Ich freue mich schon jetzt auf die volle Kirche heute Abend um sechs. Ich sehe sie vor mir: die Bänke, in denen die Menschen zusammen rücken, höre und spüre die Aufregung, die Anspannung, die Vorfreude.
Da sind die jungen Leute, die früher zum Jugendteam der Kirchengemeinde gehörten. Aus ihrer Heimatstadt sind sie weggezogen, sie studieren oder machen eine Ausbildung. Aber Weihnachten sind sie wieder zu Hause.
Da sitzen Väter und Mütter. Abgehetzt die einen, gut vorbereitet die anderen. Soviel Erwartungen sind an sie gerichtet: Weihnachten soll ein Fest werden. Die Kinder wollen ganz bestimmte Geschenke bekommen, alle freuen sich auf ein leckeres Essen und friedliche Stimmung unterm Baum. Morgen rechnen die einen und übermorgen die anderen Großeltern mit einem Besuch. Und wenn es dann Stress gibt? Wenn statt Freude Streit unter dem Weihnachtsbaum und am Essenstisch ausbricht?
Da sitzen auch Männer und Frauen, die eine Scheidung hinter sich haben. Sie haben abgemacht, zu wem die Kinder wann gehen. Schon jetzt vermissen sie sie. Oder sind ganz froh, dass es keinen Streit geben wird wie in den letzten Jahren. Sie möchten zu Hause Geborgenheit erleben, gerade zu Weihnachten. Geht das überhaupt allein? fragen sie sich vielleicht. Oder: Darf ich die Zeit alleine genießen?

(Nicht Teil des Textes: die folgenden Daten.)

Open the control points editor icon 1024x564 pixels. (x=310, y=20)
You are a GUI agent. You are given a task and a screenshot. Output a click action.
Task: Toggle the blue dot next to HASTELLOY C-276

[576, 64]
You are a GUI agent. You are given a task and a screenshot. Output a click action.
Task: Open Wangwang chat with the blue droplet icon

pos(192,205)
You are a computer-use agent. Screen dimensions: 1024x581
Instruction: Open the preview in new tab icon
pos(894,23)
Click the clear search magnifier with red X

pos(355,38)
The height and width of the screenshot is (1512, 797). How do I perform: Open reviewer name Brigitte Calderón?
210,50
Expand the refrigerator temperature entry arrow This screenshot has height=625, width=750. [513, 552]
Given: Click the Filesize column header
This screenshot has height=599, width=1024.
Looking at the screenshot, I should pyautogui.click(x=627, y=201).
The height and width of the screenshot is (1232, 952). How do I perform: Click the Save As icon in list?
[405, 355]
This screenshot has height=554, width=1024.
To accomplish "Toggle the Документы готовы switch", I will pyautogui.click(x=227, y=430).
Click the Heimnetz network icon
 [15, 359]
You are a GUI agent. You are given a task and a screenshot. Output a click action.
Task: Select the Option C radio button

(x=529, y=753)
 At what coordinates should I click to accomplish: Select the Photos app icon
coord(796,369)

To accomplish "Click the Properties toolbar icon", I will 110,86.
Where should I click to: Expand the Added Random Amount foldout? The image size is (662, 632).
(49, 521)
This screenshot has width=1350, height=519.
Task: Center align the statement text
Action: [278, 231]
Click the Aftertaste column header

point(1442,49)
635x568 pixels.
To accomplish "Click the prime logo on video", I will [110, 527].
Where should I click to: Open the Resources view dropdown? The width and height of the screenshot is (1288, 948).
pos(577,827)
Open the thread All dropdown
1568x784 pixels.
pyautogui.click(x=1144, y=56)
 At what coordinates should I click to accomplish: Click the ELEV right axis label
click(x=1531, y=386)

Ich sehe vor mir die, die traurig sind, weil seit dem letzten Weihnachtsfest geliebte Menschen gestorben sind. Zum ersten Mal Weihnachten ohne diese Menschen. Sie haben überlegt, ob sie überhaupt in die Kirche gehen sollen. Sie haben Angst vor der Traurigkeit, möchten nicht weinen vor den anderen. Und sind trotzdem da.
Neben ihnen sitzen Menschen, die schon an normalen Tagen nur schwer über die Runden kommen. Das Geld reichte kaum oder gar nicht für Geschenke. Vielleicht sind sie traurig, vielleicht enttäuscht von sich selbst und von Menschen und Institutionen, deren Hilfe ihren Wünschen nicht entspricht.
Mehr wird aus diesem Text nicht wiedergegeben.